TASK TO COMPLETE
Retype the data in its entirety, with no word changed.

------------------------------------------------------------

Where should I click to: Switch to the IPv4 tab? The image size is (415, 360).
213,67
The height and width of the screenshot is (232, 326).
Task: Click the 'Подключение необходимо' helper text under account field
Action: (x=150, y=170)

------------------------------------------------------------

RESULT FOR THIS EXERCISE
Where should I click to: Switch to the IPv4 tab? The image size is (415, 360).
213,67
The height and width of the screenshot is (232, 326).
Task: Click the 'Подключение необходимо' helper text under account field
Action: (x=150, y=170)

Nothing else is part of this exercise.